# INFORMATION PROVIDED
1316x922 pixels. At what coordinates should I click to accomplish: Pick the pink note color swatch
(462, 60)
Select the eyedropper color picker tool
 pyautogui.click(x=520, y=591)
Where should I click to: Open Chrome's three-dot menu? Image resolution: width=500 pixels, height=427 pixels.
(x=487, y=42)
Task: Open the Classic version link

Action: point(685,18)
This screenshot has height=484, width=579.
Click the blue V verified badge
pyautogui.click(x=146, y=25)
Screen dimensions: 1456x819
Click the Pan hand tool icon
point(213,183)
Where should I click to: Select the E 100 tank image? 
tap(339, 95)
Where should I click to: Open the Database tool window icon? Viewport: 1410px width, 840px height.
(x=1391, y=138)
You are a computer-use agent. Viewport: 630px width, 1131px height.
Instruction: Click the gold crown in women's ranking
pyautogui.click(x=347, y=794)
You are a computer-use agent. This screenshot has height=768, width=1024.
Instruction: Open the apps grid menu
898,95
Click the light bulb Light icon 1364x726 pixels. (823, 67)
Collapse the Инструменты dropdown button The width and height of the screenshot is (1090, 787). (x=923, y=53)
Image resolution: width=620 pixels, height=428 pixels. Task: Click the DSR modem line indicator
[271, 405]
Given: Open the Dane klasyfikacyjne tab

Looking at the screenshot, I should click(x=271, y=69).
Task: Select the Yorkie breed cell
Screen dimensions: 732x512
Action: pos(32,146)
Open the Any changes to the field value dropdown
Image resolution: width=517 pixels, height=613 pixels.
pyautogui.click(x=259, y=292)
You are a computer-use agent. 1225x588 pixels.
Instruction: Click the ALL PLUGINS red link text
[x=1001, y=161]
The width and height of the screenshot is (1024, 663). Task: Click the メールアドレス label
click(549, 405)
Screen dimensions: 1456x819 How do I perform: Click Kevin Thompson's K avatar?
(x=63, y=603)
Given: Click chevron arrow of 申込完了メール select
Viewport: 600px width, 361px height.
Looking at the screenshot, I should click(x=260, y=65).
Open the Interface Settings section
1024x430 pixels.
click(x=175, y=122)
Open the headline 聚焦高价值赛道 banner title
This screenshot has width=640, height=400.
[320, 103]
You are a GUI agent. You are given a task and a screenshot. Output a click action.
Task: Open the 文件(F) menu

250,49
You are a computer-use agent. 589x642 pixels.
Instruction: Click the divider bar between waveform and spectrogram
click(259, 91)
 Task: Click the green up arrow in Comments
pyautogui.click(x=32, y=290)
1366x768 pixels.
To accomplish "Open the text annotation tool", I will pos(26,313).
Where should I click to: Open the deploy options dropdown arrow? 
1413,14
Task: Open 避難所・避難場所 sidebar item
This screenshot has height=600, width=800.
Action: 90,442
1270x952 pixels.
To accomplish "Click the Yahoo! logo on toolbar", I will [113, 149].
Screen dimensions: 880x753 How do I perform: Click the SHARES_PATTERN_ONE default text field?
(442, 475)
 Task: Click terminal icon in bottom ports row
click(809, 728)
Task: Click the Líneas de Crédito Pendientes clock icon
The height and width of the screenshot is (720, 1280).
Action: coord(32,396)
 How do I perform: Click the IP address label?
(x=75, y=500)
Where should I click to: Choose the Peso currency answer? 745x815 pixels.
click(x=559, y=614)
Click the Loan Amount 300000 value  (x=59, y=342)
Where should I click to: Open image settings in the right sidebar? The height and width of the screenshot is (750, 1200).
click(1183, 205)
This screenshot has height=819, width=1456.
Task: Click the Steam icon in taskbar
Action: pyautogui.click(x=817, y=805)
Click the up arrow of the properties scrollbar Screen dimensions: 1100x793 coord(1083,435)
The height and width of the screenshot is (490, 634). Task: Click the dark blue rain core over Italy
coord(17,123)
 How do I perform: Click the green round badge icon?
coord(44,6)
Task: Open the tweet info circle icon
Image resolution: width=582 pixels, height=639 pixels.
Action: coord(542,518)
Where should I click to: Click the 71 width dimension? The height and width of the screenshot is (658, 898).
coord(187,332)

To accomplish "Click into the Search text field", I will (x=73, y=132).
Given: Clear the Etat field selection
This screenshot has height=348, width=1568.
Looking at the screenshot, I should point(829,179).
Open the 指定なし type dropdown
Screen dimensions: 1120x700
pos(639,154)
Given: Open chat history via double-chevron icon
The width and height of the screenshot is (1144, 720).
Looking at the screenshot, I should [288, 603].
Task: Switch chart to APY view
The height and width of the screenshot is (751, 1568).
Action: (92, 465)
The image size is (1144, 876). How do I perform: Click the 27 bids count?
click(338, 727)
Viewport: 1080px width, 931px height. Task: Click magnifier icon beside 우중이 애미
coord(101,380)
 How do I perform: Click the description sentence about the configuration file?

# PROBLEM STATEMENT
Put the listing above into a Markdown table with the columns No. and Line, one row per line in order, skipping blank lines.

# FINISHED TASK
| No. | Line |
|---|---|
| 1 | 1316x922 pixels. At what coordinates should I click to accomplish: Pick the pink note color swatch |
| 2 | (462, 60) |
| 3 | Select the eyedropper color picker tool |
| 4 |  pyautogui.click(x=520, y=591) |
| 5 | Where should I click to: Open Chrome's three-dot menu? Image resolution: width=500 pixels, height=427 pixels. |
| 6 | (x=487, y=42) |
| 7 | Task: Open the Classic version link |
| 8 | Action: point(685,18) |
| 9 | This screenshot has height=484, width=579. |
| 10 | Click the blue V verified badge |
| 11 | pyautogui.click(x=146, y=25) |
| 12 | Screen dimensions: 1456x819 |
| 13 | Click the Pan hand tool icon |
| 14 | point(213,183) |
| 15 | Where should I click to: Select the E 100 tank image?  |
| 16 | tap(339, 95) |
| 17 | Where should I click to: Open the Database tool window icon? Viewport: 1410px width, 840px height. |
| 18 | (x=1391, y=138) |
| 19 | You are a computer-use agent. Viewport: 630px width, 1131px height. |
| 20 | Instruction: Click the gold crown in women's ranking |
| 21 | pyautogui.click(x=347, y=794) |
| 22 | You are a computer-use agent. This screenshot has height=768, width=1024. |
| 23 | Instruction: Open the apps grid menu |
| 24 | 898,95 |
| 25 | Click the light bulb Light icon 1364x726 pixels. (823, 67) |
| 26 | Collapse the Инструменты dropdown button The width and height of the screenshot is (1090, 787). (x=923, y=53) |
| 27 | Image resolution: width=620 pixels, height=428 pixels. Task: Click the DSR modem line indicator |
| 28 | [271, 405] |
| 29 | Given: Open the Dane klasyfikacyjne tab |
| 30 | Looking at the screenshot, I should click(x=271, y=69). |
| 31 | Task: Select the Yorkie breed cell |
| 32 | Screen dimensions: 732x512 |
| 33 | Action: pos(32,146) |
| 34 | Open the Any changes to the field value dropdown |
| 35 | Image resolution: width=517 pixels, height=613 pixels. |
| 36 | pyautogui.click(x=259, y=292) |
| 37 | You are a computer-use agent. 1225x588 pixels. |
| 38 | Instruction: Click the ALL PLUGINS red link text |
| 39 | [x=1001, y=161] |
| 40 | The width and height of the screenshot is (1024, 663). Task: Click the メールアドレス label |
| 41 | click(549, 405) |
| 42 | Screen dimensions: 1456x819 How do I perform: Click Kevin Thompson's K avatar? |
| 43 | (x=63, y=603) |
| 44 | Given: Click chevron arrow of 申込完了メール select |
| 45 | Viewport: 600px width, 361px height. |
| 46 | Looking at the screenshot, I should click(x=260, y=65). |
| 47 | Open the Interface Settings section |
| 48 | 1024x430 pixels. |
| 49 | click(x=175, y=122) |
| 50 | Open the headline 聚焦高价值赛道 banner title |
| 51 | This screenshot has width=640, height=400. |
| 52 | [320, 103] |
| 53 | You are a GUI agent. You are given a task and a screenshot. Output a click action. |
| 54 | Task: Open the 文件(F) menu |
| 55 | 250,49 |
| 56 | You are a computer-use agent. 589x642 pixels. |
| 57 | Instruction: Click the divider bar between waveform and spectrogram |
| 58 | click(259, 91) |
| 59 |  Task: Click the green up arrow in Comments |
| 60 | pyautogui.click(x=32, y=290) |
| 61 | 1366x768 pixels. |
| 62 | To accomplish "Open the text annotation tool", I will pos(26,313). |
| 63 | Where should I click to: Open the deploy options dropdown arrow?  |
| 64 | 1413,14 |
| 65 | Task: Open 避難所・避難場所 sidebar item |
| 66 | This screenshot has height=600, width=800. |
| 67 | Action: 90,442 |
| 68 | 1270x952 pixels. |
| 69 | To accomplish "Click the Yahoo! logo on toolbar", I will [113, 149]. |
| 70 | Screen dimensions: 880x753 How do I perform: Click the SHARES_PATTERN_ONE default text field? |
| 71 | (442, 475) |
| 72 |  Task: Click terminal icon in bottom ports row |
| 73 | click(809, 728) |
| 74 | Task: Click the Líneas de Crédito Pendientes clock icon |
| 75 | The height and width of the screenshot is (720, 1280). |
| 76 | Action: coord(32,396) |
| 77 |  How do I perform: Click the IP address label? |
| 78 | (x=75, y=500) |
| 79 | Where should I click to: Choose the Peso currency answer? 745x815 pixels. |
| 80 | click(x=559, y=614) |
| 81 | Click the Loan Amount 300000 value  (x=59, y=342) |
| 82 | Where should I click to: Open image settings in the right sidebar? The height and width of the screenshot is (750, 1200). |
| 83 | click(1183, 205) |
| 84 | This screenshot has height=819, width=1456. |
| 85 | Task: Click the Steam icon in taskbar |
| 86 | Action: pyautogui.click(x=817, y=805) |
| 87 | Click the up arrow of the properties scrollbar Screen dimensions: 1100x793 coord(1083,435) |
| 88 | The height and width of the screenshot is (490, 634). Task: Click the dark blue rain core over Italy |
| 89 | coord(17,123) |
| 90 |  How do I perform: Click the green round badge icon? |
| 91 | coord(44,6) |
| 92 | Task: Open the tweet info circle icon |
| 93 | Image resolution: width=582 pixels, height=639 pixels. |
| 94 | Action: coord(542,518) |
| 95 | Where should I click to: Click the 71 width dimension? The height and width of the screenshot is (658, 898). |
| 96 | coord(187,332) |
| 97 | To accomplish "Click into the Search text field", I will (x=73, y=132). |
| 98 | Given: Clear the Etat field selection |
| 99 | This screenshot has height=348, width=1568. |
| 100 | Looking at the screenshot, I should point(829,179). |
| 101 | Open the 指定なし type dropdown |
| 102 | Screen dimensions: 1120x700 |
| 103 | pos(639,154) |
| 104 | Given: Open chat history via double-chevron icon |
| 105 | The width and height of the screenshot is (1144, 720). |
| 106 | Looking at the screenshot, I should [288, 603]. |
| 107 | Task: Switch chart to APY view |
| 108 | The height and width of the screenshot is (751, 1568). |
| 109 | Action: (92, 465) |
| 110 | The image size is (1144, 876). How do I perform: Click the 27 bids count? |
| 111 | click(338, 727) |
| 112 | Viewport: 1080px width, 931px height. Task: Click magnifier icon beside 우중이 애미 |
| 113 | coord(101,380) |
| 114 |  How do I perform: Click the description sentence about the configuration file? |